I worked for Chilton in the 1980s, as a mainframe computer programmer-analyst. Chilton is an ancestor of Experian and at the time I worked tangentially on “risk predictor” which was the feed to Fair Isaacs.
The link for the article is here.
Wednesday, June 17, 2009
AOL offers ten basic tips for identity protection: No. 1 is watch what you put online to idenfity yourself; and watch the trash
Lisa Rogak, of CreditCards.com, has an entry on AOL walletpop today (Wednesday June 17) of “10 Things to Know About Identity Theft,” link here.
The main tip is not to give out a birthdate or home address or land home phone on any public website, including social networking sites, profiles, and online resumes. Use a UPS mailbox. If you have an Internet domain, do the same (private registration is even safer). Remember, however, that there are companies that sell unlisted information about people in low cost reports, probably barely within what my own Congressman (Moran, D-VA) says is “legally permissible.”
The advice considers the physical world of paper as dangerous, more so, than the Internet. Checkout counters and restaurants. Apparently a credit card number can sometimes lead to the whole identity being used.
An important defense is computer literacy: frequent inspection of online accounts. Get your money into well-managed and secure accounts (trusts are even safer) that you can check.. Computer and security literacy is particularly important for people who have to travel for work or family reasons.
Saturday, June 06, 2009
The Money section of ABC News and Nightline have an alarming report, June 3, “Thieves Snatch Billions in Credit Card Fraud: 'Nightline' Tracks Hackers in Underground Identity Theft chatrooms; How to Protect Yourself”.
The link is here. ABC tried an experiment and found that a fictitious credit card was siphoned in 15 minutes by crooks in Kiev.
The story mentions Dan Clements, of Card Cops, a company that tracks international identity theft, particularly in credit card numbers and bank account information. Sometimes accounts get set up in a person’s name that the person never knows about or gets bills for. Other times bank accounts are siphoned. Most of the activity is overseas, in Russia, or former Eastern European countries or Asia, mostly in poorer countries where youth have some indignation and gang-like incentive to steal and "prove themselves".
The story says that a lot of compromise happens with phishing of naïve Internet users, but a lot of “shoulder surfing” happens in retail establishments, involving dishonest (and perhaps underpaid) clerks.
The story recommends opening new cards with new account numbers rather than letting them renew automatically. They also recommend changing debit card pin numbers frequently.
Naïve users are more vulnerable than experienced people with Internet literacy. Other defenses include frequent checking of bank accounts and credit cards online, and frequent checking of credit reports. Does Internet activity make one a “target”, or is a moderate amount of “fame” a protection because the person becomes harder to impersonate and not get caught.

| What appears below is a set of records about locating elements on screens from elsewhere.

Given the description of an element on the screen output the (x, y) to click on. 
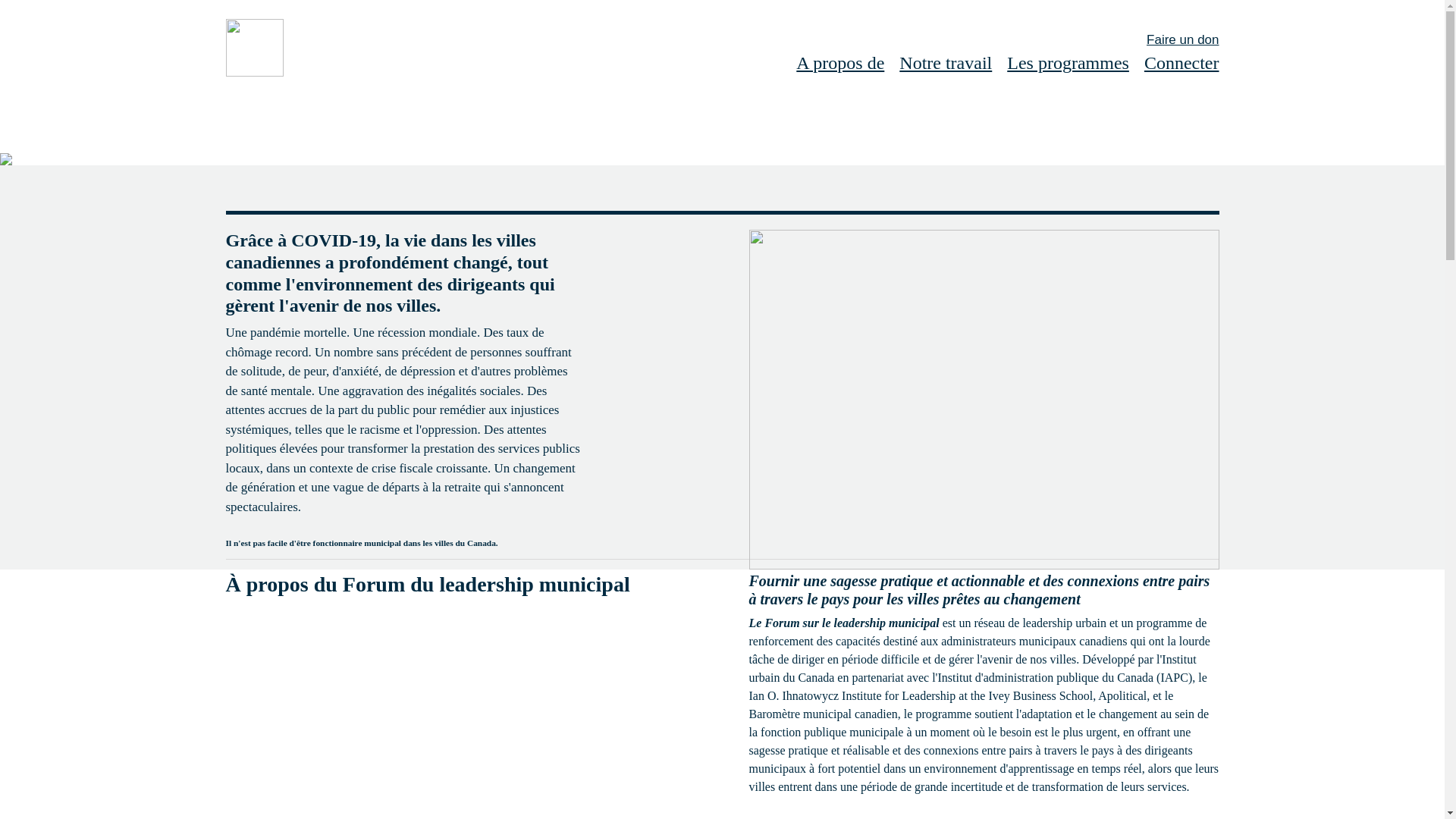
A propos de (840, 63)
Les programmes (1067, 63)
Connecter (1182, 63)
Notre travail (944, 63)
Faire un don (1181, 39)
Given the description of an element on the screen output the (x, y) to click on. 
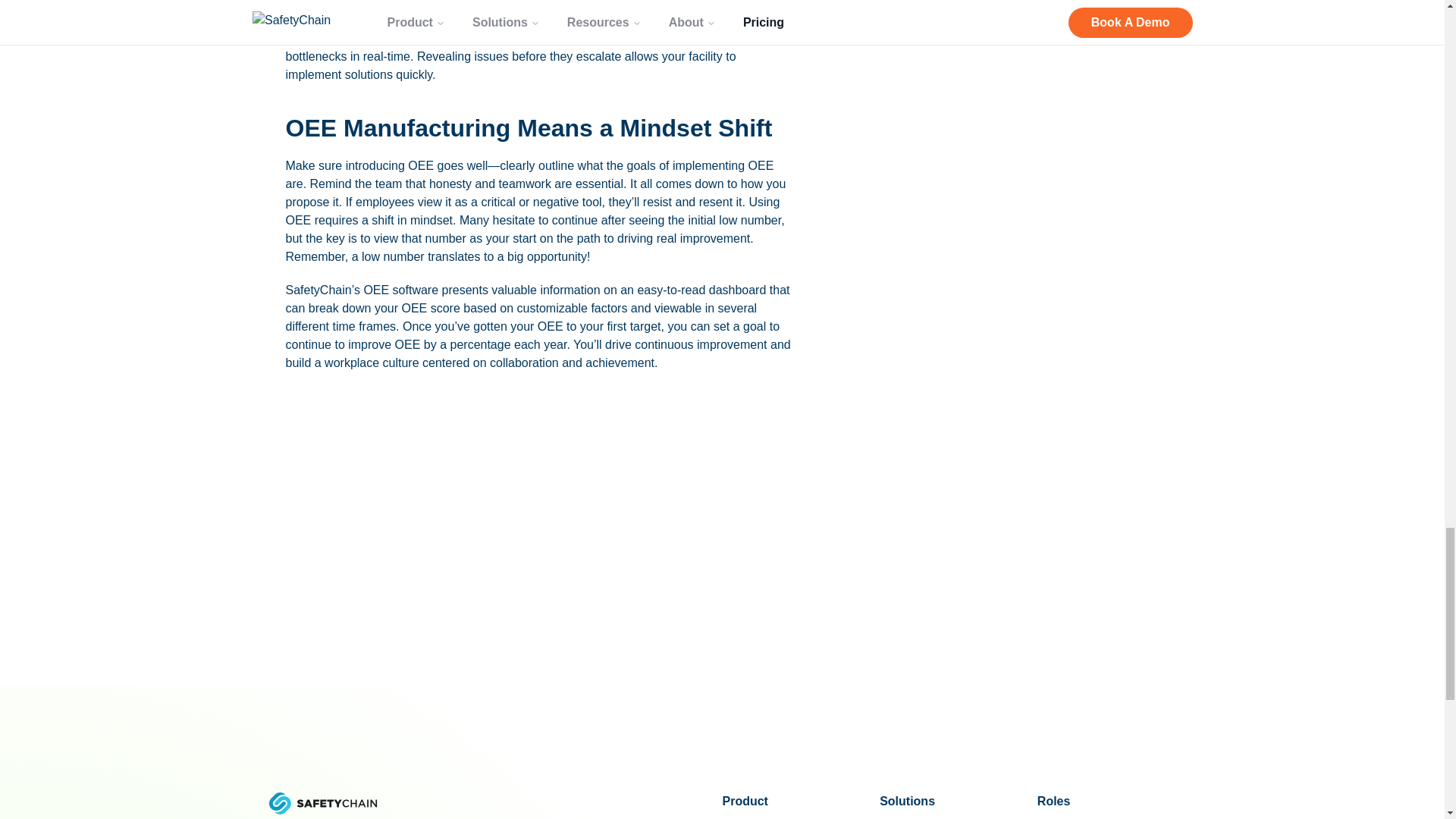
Co-Manufacturing (949, 734)
CPG (949, 710)
OEE software does come at a cost (516, 13)
Packaging (949, 809)
Manage Quality (791, 734)
Process Controls (791, 760)
Digital Plant Management (791, 685)
Manage Suppliers (791, 784)
Quality (1106, 685)
Production (1106, 710)
Given the description of an element on the screen output the (x, y) to click on. 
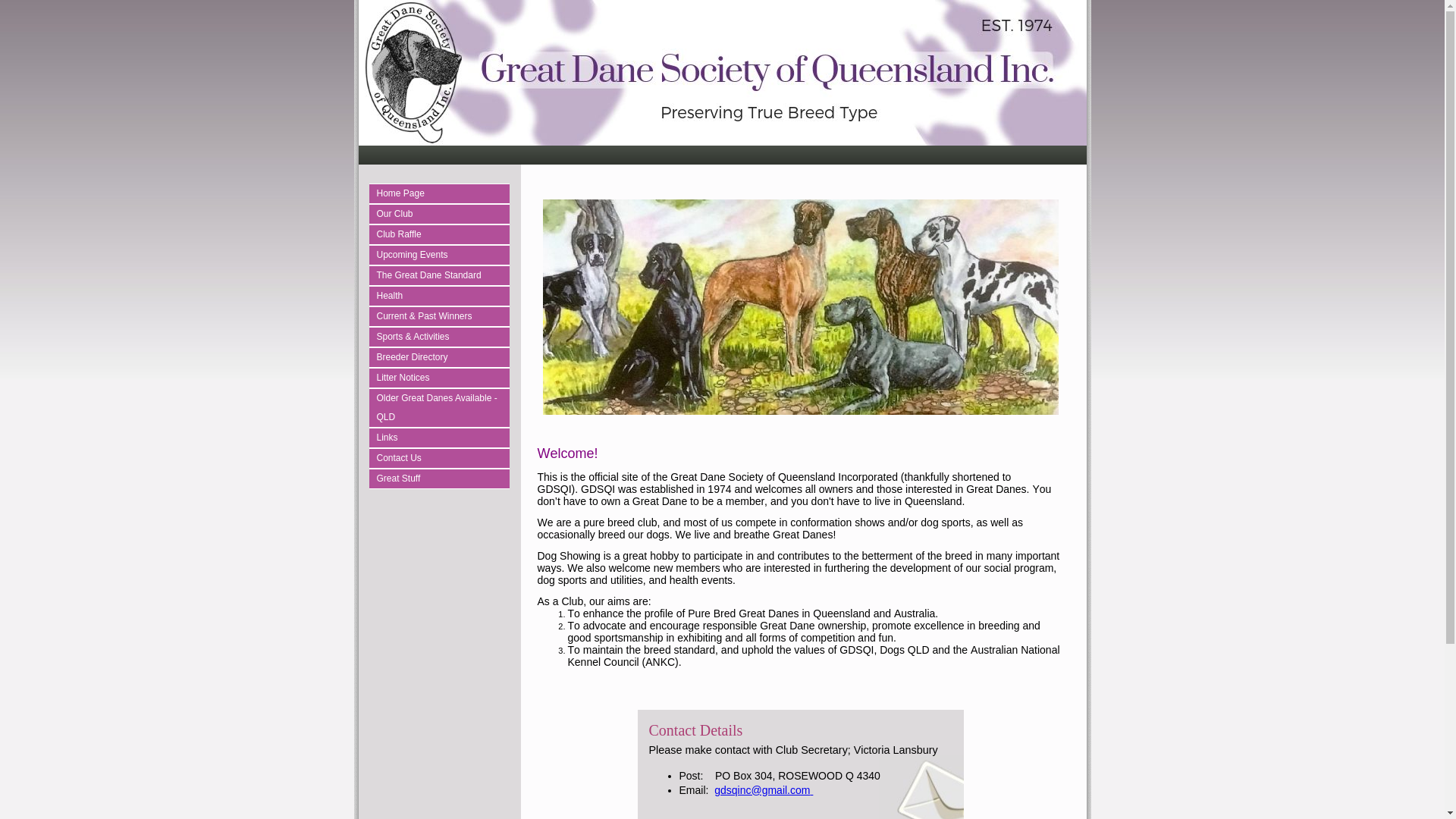
Links Element type: text (442, 437)
Upcoming Events Element type: text (442, 254)
Breeder Directory Element type: text (442, 357)
Older Great Danes Available - QLD Element type: text (442, 407)
gdsqinc@gmail.com  Element type: text (763, 790)
The Great Dane Standard Element type: text (442, 275)
Great Stuff Element type: text (442, 478)
Litter Notices Element type: text (442, 377)
Contact Us Element type: text (442, 457)
Club Raffle Element type: text (442, 234)
Home Page Element type: text (442, 193)
Sports & Activities Element type: text (442, 336)
Health Element type: text (442, 295)
Our Club Element type: text (442, 213)
Current & Past Winners Element type: text (442, 316)
Given the description of an element on the screen output the (x, y) to click on. 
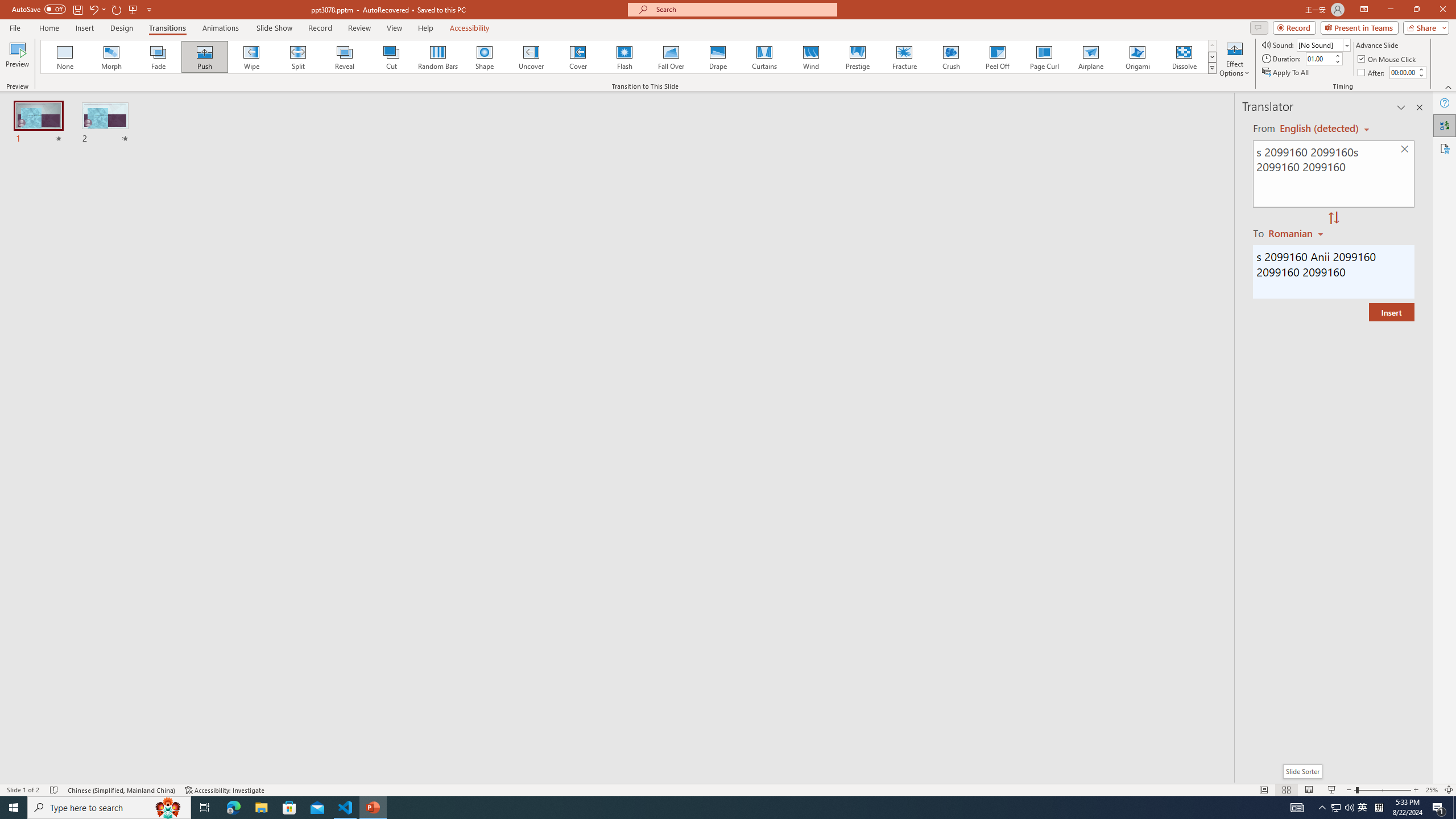
Duration (1319, 58)
Shape (484, 56)
After (1372, 72)
Prestige (857, 56)
Cut (391, 56)
Effect Options (1234, 58)
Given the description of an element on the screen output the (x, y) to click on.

It’s hard to say.
Still, I think that we can build systems to stop this if only we have the will and invest the resources.
Tuesday, June 02, 2009
AOL today republished a Fortune article “Don’t Let ID Thieves Hijack Your Job Hunt.” The article is by Anne Fisher, and lists six ways to protect yourself.
The article suggests never giving complete identifying information (especially date of birth, as well as social security number and home address) on an online resume, social networking site, or anywhere else online. It’s perhaps a better idea to use a land UPS store address. Another tip is to watch for “too good to be true” job ads.
All of this seems to lean toward the idea of much more integrated presence online than in the past. Yet multiple “identities” online might help thwart fraudsters. So it’s a thorny question.